### [YOUR TASK]
Transcribe the entries below exactly from their first line through the line containing "Task: Cancel the Set Password dialog", and let no picture into the copy.

Stored items:
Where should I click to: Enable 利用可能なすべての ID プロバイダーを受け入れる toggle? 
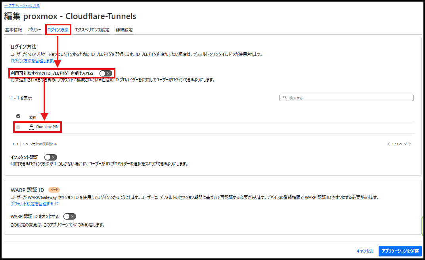(x=105, y=73)
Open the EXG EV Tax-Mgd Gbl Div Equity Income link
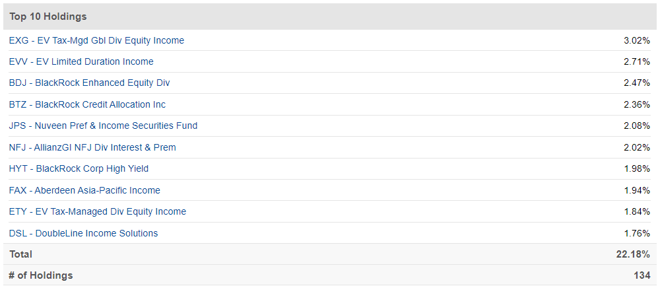658x286 pixels. pyautogui.click(x=96, y=41)
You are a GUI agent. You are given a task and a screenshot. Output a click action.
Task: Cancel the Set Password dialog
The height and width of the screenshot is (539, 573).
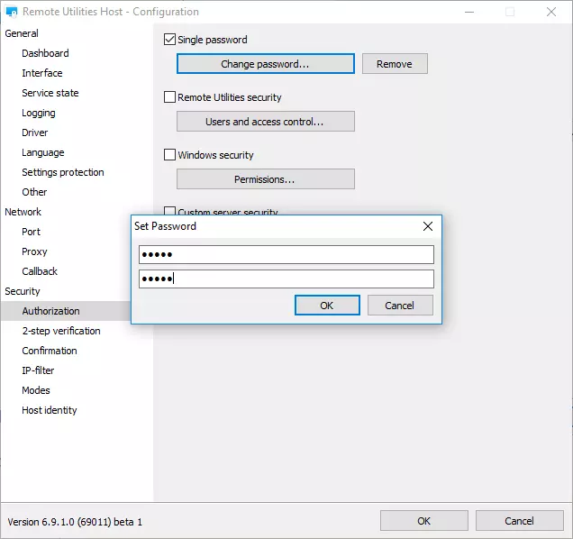pyautogui.click(x=399, y=306)
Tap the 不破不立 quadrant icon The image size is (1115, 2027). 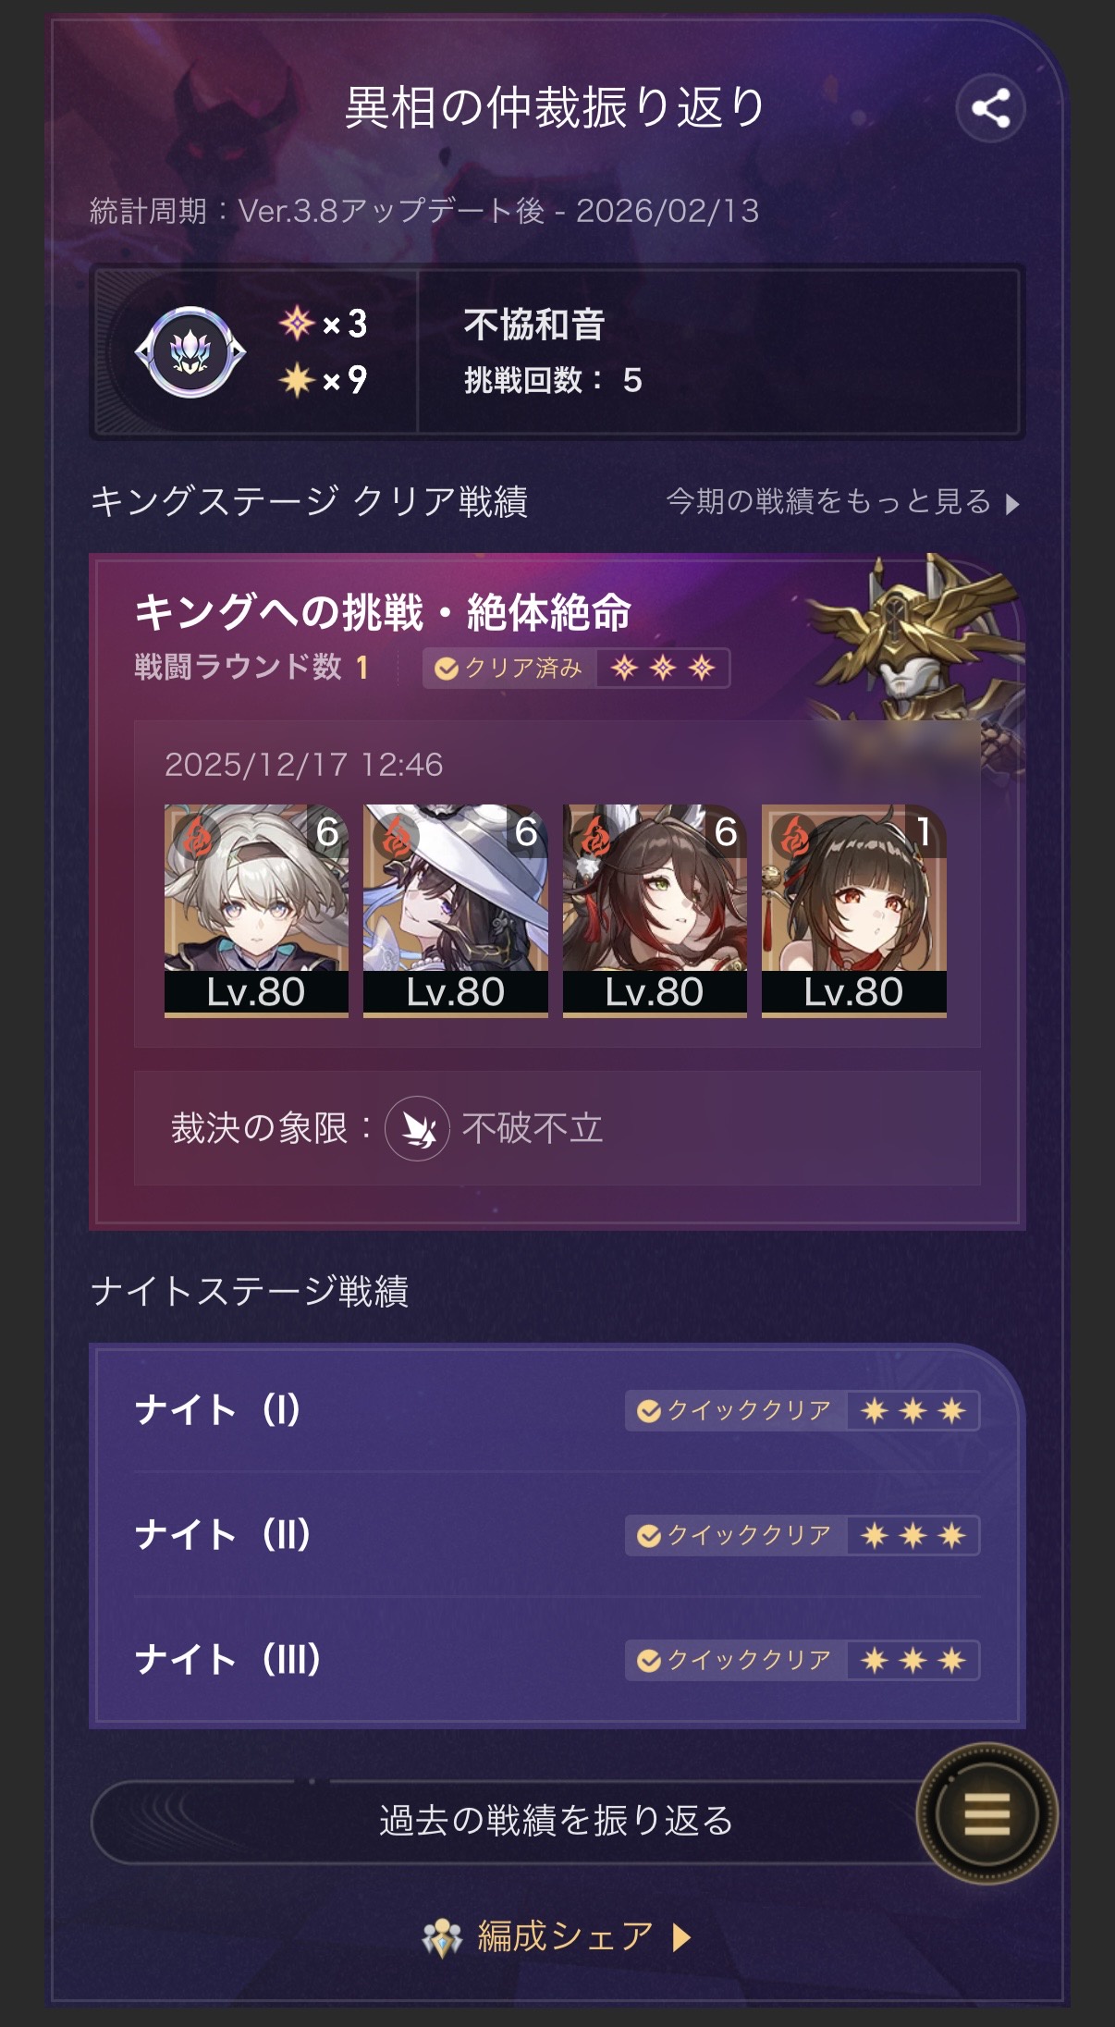417,1128

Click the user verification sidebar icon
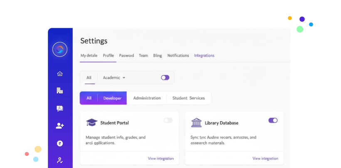pos(60,160)
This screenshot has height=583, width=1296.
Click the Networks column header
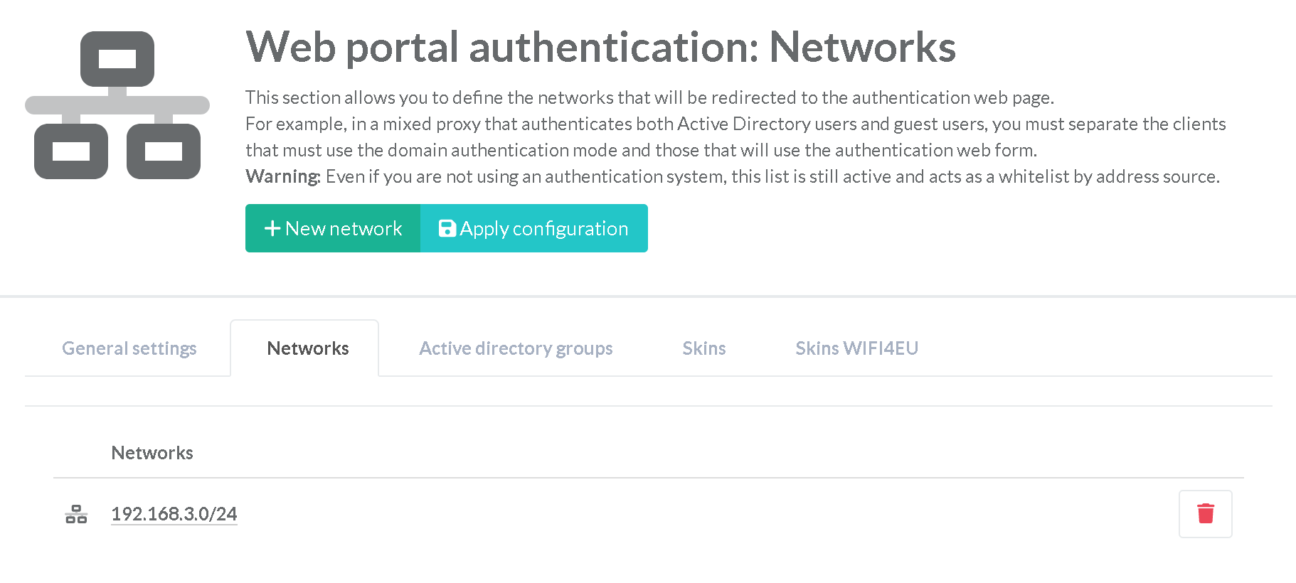click(x=152, y=453)
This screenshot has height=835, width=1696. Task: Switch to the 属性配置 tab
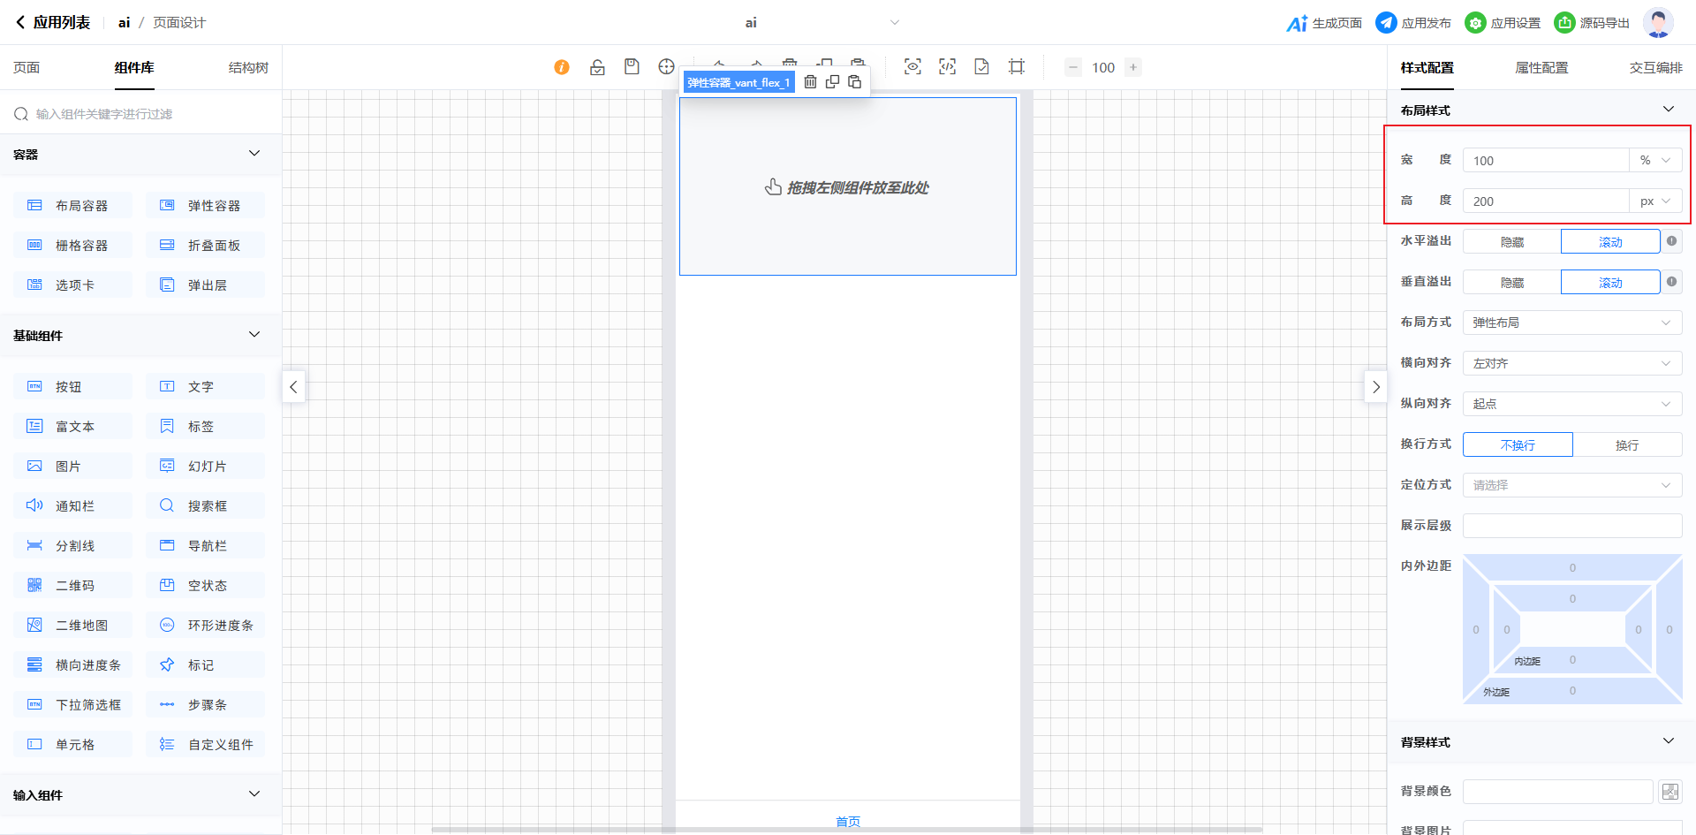click(x=1541, y=68)
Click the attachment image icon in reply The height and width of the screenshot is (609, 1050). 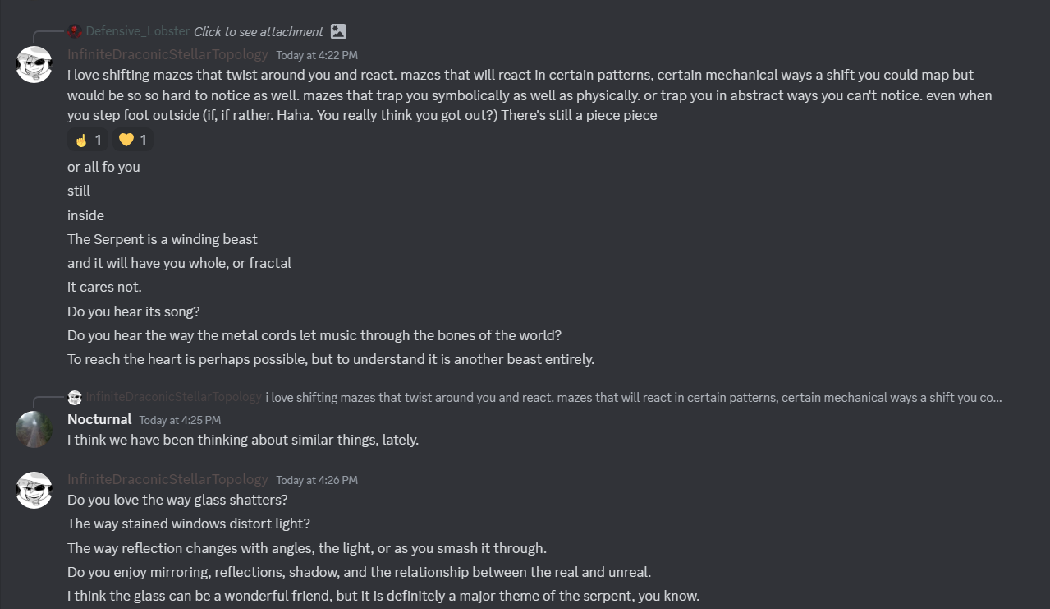(338, 32)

### [WRITTEN RESPONSE]
Where should I click to: Enable 利用可能なすべての ID プロバイダーを受け入れる toggle? 
(x=105, y=73)
Open the EXG EV Tax-Mgd Gbl Div Equity Income link
658x286 pixels. pyautogui.click(x=96, y=41)
You are a GUI agent. You are given a task and a screenshot. Output a click action.
Task: Cancel the Set Password dialog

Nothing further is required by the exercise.